This certainly is a strange movie. Sophie Barjac, playing Alice, is quite lovely and appealing, and without her it might have been more difficult to get through.
The movie starts in a park, where Alice is friendly with a young girl of less than ten, I'd guess, who is pointing out her various boyfriends, and asking Alice if she has a boyfriend. Alice doesn't (she's a divorcée), but she finds herself attracted to an older man jogging through the park, who the girl thinks looks like a rabbit. Alice spots a sniper just outside the park, and she faints after the jogger goes down. She is awakened by the jogger and the girl, however. Was she daydreaming, or hallucinating, or having a premonition? It was never really clear to me, and the end of the movie just increased my confusion (and this was just the beginning of the movie!).

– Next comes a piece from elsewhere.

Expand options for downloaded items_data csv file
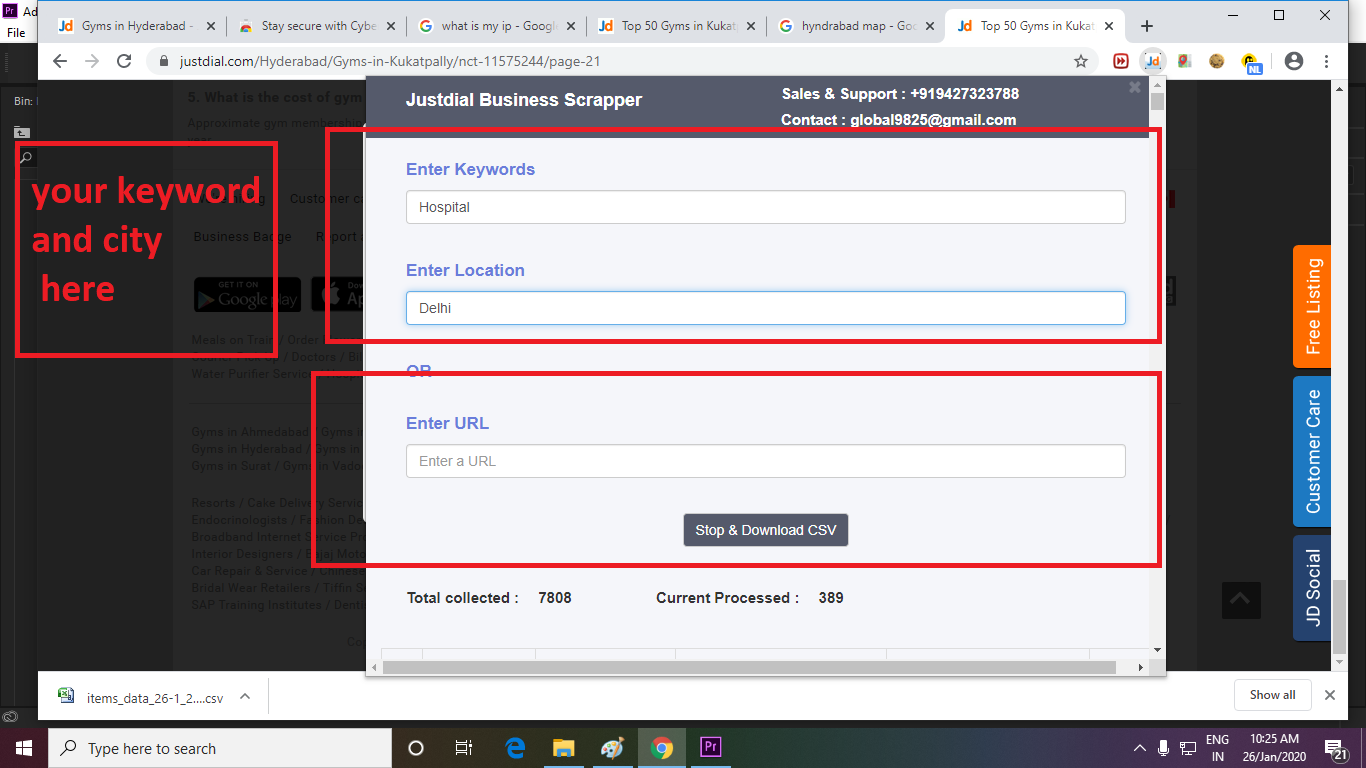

Alice works at a factory with Mock Turtle and Gryphon. She encounters Rabbit again there, who is taking a tour for some reason. Rabbit starts trying to win her over, and the first of many musical numbers takes place as Rabbit dances his way to the employee break room.

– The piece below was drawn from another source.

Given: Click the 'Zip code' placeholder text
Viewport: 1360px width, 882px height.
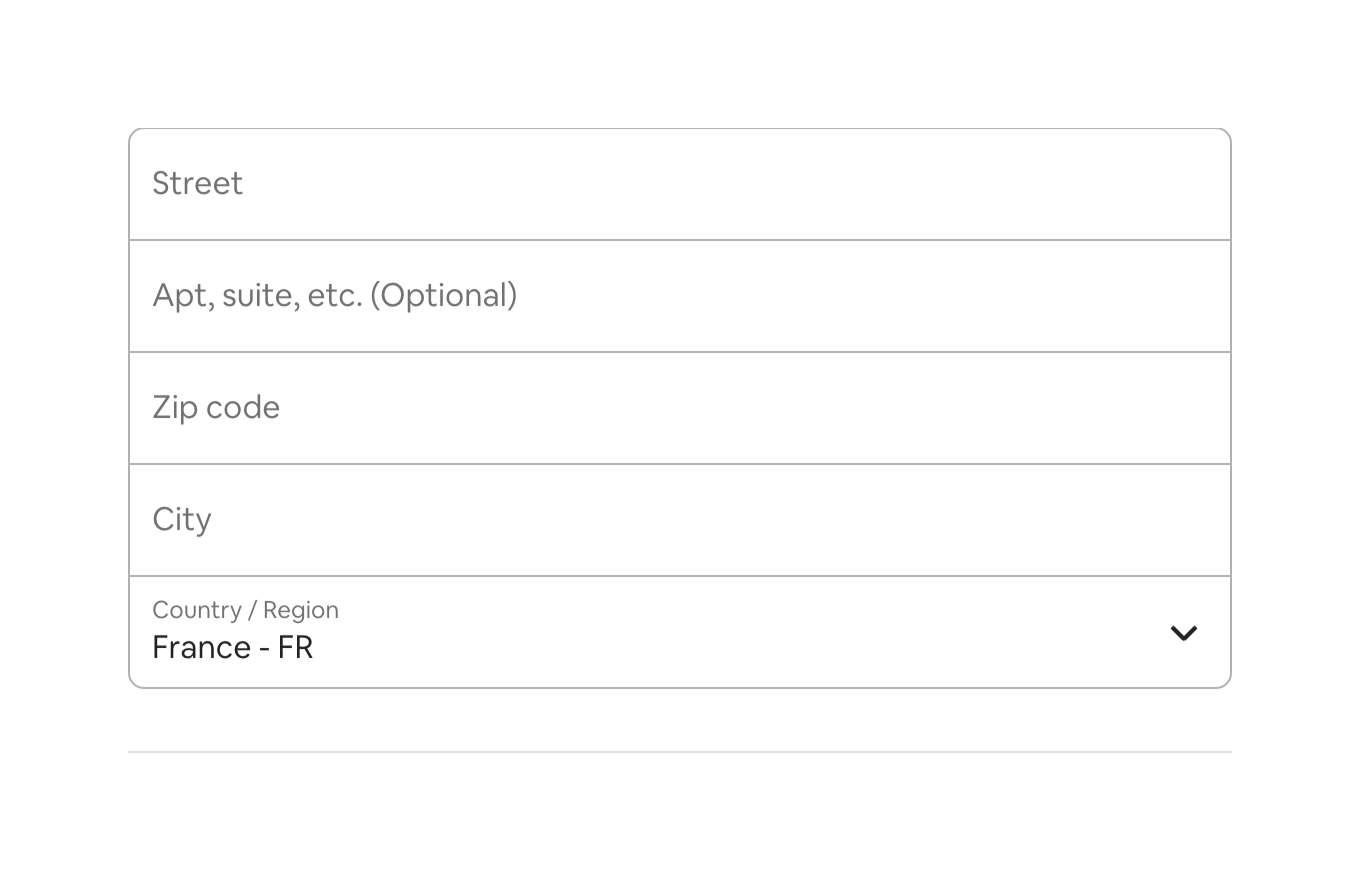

Meanwhile, Rabbit is also having financial difficulties of some kind. He is in debt to Queenie, or Queenie resents Rabbit having rejected her at some point in the past, I'm not sure. Queenie has hired a pair of snipers to kill Rabbit. Alice also visits her ex-husband, an airplane pilot named Cheshire Cat. Mock Turtle and Gryphon would like Alice to fall in love with one of them, but they don't have a chance, since she is falling in love with Rabbit.
Much later in the movie, after a brief animated sequence, there's a number (another dream/ hallucination) in a disco with most people wearing mannequin-like masks, and Alice wearing a white nightgown. She follows Rabbit out, and she's captured by revelers in the street dressed as if for a Renaissance fair. She's saved from having her head chopped off by a rope ladder dangling from a helicopter, which later seems to explode. This introduces another musical sequence, "I'm a Psychiatrist."
A lot of other things happen in the movie. There are a lot more musical numbers in it than the average, more typical musical, I think. It's an odd movie, and I think it would appeal more to people inclined towards odd musicals like Shock Treatment (1981) and True Stories (1986).